Dai studied at Tsinghua High School in Guiyang, where many of China's top scholars took refuge during the Second Sino-Japanese War. In 1948, he entered the Department of Architecture of National Central University (now Southeast University School of Architecture). After graduating in 1952, he was assigned by the new Communist government to teach at Tongji University in Shanghai, and spent his entire career there. His classmate Wu Lusheng was also assigned to Tongji, and they married the following year.

== Early career: designing Mao's Villa ==
In 1958, Dai, Wu, and their colleague Fu Xinqi were appointed co-designers of the Meiling (梅岭) Guesthouse at the East Lake in Wuhan. Halfway through the project, they were invited to watch a performance with Mao Zedong, and were told that the guesthouse would be Mao's personal villa in Wuhan. Mao spent much of his later years at Meiling; Dai and Wu did not see the completed building until 1978, when it was opened to the public as a tourist attraction after Mao's death.

== Life in the United States ==
In 1983, Dai went to Columbia University in the United States as a visiting scholar. The next year, the Chinese-American architect I. M. Pei, who had just won the Pritzker Prize, used the prize money to establish a scholarship for Chinese architects, and Dai was chosen as the first recipient. He spent the $2,000 scholarship travelling around the United States by Greyhound Bus, visiting 32 cities.

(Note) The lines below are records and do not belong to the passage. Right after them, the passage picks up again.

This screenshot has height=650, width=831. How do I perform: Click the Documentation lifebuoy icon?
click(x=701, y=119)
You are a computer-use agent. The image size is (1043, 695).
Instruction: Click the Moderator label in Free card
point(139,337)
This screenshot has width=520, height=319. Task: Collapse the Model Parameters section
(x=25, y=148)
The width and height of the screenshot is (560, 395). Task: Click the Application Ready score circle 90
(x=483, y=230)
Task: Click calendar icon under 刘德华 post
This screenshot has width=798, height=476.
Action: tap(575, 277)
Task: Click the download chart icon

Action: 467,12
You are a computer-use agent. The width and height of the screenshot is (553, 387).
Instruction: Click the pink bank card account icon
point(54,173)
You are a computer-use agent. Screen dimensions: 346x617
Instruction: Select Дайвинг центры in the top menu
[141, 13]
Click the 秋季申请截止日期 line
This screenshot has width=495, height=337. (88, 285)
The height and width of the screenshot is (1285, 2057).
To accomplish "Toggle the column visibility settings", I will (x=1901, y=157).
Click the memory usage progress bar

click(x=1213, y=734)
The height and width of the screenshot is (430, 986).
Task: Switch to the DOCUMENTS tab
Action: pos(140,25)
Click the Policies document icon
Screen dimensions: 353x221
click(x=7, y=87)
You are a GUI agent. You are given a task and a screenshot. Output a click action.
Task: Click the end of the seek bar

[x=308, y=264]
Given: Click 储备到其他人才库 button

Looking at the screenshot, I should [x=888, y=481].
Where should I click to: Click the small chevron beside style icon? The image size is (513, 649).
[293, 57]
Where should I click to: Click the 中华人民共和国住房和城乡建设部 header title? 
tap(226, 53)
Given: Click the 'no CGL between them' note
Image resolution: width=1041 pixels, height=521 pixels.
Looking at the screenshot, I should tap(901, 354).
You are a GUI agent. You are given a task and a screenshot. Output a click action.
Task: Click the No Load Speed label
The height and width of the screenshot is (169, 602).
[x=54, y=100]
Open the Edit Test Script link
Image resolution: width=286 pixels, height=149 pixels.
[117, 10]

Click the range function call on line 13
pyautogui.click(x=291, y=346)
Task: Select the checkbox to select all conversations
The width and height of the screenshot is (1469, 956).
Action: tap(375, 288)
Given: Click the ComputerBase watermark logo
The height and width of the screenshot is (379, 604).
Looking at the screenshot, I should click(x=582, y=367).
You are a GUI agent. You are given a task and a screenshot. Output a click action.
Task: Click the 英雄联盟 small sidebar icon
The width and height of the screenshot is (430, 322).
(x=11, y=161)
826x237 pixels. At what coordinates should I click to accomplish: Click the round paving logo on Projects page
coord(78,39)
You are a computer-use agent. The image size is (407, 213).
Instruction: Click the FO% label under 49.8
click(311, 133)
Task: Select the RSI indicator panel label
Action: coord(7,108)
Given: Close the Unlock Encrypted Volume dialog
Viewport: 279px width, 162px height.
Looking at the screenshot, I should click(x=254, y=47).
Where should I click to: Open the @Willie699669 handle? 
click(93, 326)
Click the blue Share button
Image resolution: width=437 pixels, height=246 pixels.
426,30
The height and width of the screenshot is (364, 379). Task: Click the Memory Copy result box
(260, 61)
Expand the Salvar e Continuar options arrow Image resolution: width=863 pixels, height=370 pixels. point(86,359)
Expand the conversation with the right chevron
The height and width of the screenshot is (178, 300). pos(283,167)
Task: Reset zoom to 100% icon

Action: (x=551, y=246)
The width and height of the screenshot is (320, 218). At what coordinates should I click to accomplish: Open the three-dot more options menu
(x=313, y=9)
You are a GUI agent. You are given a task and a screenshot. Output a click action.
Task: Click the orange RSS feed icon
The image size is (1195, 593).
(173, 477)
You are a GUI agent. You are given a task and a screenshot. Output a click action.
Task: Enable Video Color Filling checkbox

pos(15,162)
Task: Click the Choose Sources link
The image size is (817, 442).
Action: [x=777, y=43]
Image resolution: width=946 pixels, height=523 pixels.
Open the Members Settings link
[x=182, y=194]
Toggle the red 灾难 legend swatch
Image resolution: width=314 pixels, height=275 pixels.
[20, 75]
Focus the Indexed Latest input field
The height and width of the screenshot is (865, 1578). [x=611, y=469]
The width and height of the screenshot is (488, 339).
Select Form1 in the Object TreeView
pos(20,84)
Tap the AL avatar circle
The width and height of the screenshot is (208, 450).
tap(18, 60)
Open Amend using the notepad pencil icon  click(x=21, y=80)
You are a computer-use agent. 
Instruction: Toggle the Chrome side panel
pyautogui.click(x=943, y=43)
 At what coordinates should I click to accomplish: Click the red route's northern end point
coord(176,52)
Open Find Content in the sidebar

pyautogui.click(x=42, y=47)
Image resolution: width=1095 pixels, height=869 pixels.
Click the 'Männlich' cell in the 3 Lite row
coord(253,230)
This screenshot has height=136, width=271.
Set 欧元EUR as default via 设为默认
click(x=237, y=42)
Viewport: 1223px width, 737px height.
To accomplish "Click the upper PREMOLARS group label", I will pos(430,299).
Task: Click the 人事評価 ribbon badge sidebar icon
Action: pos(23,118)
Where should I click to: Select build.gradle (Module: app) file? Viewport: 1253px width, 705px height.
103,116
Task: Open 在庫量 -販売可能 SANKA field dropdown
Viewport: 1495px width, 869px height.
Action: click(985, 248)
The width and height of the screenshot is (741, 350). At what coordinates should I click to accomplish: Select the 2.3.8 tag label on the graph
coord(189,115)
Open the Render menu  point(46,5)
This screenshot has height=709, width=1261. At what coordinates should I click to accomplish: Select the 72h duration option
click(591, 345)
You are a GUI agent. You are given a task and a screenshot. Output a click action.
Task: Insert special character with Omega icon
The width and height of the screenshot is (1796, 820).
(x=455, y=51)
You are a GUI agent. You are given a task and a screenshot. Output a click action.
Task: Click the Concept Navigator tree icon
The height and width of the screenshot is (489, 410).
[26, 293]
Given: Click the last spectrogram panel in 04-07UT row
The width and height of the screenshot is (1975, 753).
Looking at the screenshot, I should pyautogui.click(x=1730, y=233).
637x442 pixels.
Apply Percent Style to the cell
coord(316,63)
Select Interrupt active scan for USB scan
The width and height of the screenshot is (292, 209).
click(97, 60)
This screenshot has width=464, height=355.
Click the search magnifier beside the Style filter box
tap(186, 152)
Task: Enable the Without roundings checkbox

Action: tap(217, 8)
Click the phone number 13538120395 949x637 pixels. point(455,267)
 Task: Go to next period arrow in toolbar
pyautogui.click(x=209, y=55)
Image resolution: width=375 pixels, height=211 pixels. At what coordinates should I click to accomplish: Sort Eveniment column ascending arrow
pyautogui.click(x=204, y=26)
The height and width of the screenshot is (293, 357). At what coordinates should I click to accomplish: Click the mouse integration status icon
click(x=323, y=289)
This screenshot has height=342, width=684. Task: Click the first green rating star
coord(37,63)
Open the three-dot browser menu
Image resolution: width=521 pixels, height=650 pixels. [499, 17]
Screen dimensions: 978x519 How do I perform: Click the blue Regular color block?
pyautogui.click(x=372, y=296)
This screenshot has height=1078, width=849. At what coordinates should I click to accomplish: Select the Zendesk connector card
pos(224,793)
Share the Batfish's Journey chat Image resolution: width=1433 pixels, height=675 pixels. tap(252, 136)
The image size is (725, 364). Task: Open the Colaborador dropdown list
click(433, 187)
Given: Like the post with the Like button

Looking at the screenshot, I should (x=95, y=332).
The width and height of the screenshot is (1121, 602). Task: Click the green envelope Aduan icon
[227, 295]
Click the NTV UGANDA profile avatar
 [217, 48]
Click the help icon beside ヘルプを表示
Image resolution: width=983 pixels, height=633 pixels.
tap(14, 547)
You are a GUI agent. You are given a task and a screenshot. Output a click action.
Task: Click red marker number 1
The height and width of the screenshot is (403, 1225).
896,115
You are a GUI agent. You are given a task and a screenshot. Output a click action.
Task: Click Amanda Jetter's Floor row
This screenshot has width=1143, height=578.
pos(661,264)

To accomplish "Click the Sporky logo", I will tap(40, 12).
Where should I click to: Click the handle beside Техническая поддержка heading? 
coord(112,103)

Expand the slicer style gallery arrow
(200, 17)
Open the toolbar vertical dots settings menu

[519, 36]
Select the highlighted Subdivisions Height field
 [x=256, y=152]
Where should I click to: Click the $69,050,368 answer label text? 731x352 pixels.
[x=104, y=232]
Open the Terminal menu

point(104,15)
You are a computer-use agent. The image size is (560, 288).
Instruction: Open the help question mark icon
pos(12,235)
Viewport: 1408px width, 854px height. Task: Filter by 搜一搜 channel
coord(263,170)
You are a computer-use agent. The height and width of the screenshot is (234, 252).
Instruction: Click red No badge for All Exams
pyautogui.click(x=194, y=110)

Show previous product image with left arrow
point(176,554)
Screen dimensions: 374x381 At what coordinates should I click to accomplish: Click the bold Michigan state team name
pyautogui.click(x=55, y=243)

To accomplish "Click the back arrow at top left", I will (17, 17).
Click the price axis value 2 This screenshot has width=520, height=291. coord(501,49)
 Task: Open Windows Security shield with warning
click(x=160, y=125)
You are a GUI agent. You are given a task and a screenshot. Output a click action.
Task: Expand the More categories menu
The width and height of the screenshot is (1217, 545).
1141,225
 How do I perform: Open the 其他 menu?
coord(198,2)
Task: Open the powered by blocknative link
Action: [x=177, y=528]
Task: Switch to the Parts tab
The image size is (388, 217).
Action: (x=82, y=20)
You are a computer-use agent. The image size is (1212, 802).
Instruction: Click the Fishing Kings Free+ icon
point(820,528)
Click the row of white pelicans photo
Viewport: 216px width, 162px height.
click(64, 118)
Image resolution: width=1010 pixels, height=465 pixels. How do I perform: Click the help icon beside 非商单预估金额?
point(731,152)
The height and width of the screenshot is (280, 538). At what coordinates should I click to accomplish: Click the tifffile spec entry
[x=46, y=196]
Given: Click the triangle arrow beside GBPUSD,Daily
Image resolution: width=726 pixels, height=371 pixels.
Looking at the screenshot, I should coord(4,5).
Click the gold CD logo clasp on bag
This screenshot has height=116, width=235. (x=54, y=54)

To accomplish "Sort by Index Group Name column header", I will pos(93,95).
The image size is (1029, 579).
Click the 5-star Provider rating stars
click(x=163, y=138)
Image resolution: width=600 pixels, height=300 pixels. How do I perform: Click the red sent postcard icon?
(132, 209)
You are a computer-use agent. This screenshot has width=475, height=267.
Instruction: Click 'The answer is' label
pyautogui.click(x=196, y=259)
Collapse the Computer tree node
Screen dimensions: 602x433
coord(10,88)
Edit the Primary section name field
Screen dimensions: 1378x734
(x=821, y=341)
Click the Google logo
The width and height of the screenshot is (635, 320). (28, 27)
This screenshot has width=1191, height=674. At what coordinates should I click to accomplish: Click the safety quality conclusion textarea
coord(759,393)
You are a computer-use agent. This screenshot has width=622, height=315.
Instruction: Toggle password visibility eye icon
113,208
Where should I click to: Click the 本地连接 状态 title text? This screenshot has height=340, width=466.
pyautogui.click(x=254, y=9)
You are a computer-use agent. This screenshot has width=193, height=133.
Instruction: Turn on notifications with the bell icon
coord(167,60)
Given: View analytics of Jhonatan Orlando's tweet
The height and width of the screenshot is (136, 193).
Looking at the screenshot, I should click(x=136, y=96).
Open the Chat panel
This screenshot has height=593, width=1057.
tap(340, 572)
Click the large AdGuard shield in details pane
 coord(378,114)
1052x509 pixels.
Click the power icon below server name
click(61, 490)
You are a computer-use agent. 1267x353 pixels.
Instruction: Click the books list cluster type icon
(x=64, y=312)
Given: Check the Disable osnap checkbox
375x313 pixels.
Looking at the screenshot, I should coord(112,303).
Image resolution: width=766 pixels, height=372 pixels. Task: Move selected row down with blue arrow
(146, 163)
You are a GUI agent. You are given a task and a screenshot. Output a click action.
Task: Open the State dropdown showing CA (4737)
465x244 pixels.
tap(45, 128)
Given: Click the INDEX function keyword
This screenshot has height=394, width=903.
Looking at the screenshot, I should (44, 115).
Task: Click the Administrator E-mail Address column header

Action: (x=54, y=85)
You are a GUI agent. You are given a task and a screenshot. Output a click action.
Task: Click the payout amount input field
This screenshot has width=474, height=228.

While in the US, Dai wrote President Ronald Reagan to request a reissue of the Legion of Merit medal awarded by President Franklin D. Roosevelt to his father Dai Anlan, which had been destroyed during the Cultural Revolution. Having no contact in the US government, he simply addressed the letter to "President Reagan, White House, Washington DC". To his surprise, the US Army responded on behalf of the president and reissued the medal accompanied by a certificate. He later donated the medal and the certificate to the Military Museum of the Chinese People's Revolution.

== Later career and works ==
Over a career spanning more than half a century, Dai and his wife Wu Lusheng designed about 100 projects together. They specialized in small and medium-sized buildings including offices, hotels, and university buildings. They emphasized the use of local materials, strove to utilize limited resources for the maximum benefit, and focused on human comfort and artistic value. He summarized his design philosophy as "modern bones, traditional soul, and natural clothing" (现代骨、传统魂、自然衣). In an interview with Chinese media, Wu stated that Dai mainly focused on the overall design, and she on the detailed execution.

In 1988, Dai and Wu designed the architecture school of Tongji University in 1988. At the time Chinese universities were poorly financed; they were given a budget of only US$570,000 for the 9767 m2 building. The building was well received, and they were subsequently commissioned to design the university's Run Run Shaw Building and the Graduate School Building.

In 1992–1993, Dai and Wu designed the Big Dipper Mountain Village, a small hotel on the Shandong Peninsula with seven buildings. The buildings had modern interiors, but externally they were covered with local stones and roofs were covered with seaweed, a material used by local farmers for the roofs of their houses, and the pathways were paved with local pebbles with grass planted among them. Their design minimized the cost while giving the hotel a distinct local flavour. They also applied the same design philosophy to the International Hotel in Zunhua.

Dai founded the Institute of High-tech Building Technology at Tongji University to develop lightweight and sustainable construction materials, and served as its first director. He was elected an academician of the Chinese Academy of Engineering in 1999. In August 2006, he was conferred the Lifetime Achievement Award by the China Creative Studies Institute.

Dai published seven books, 107 research papers, and a translated book. He also held two patents.

== Death ==
On 25 February 2018, Dai Fudong died at Xinhua Hospital in Shanghai, at the age of 89.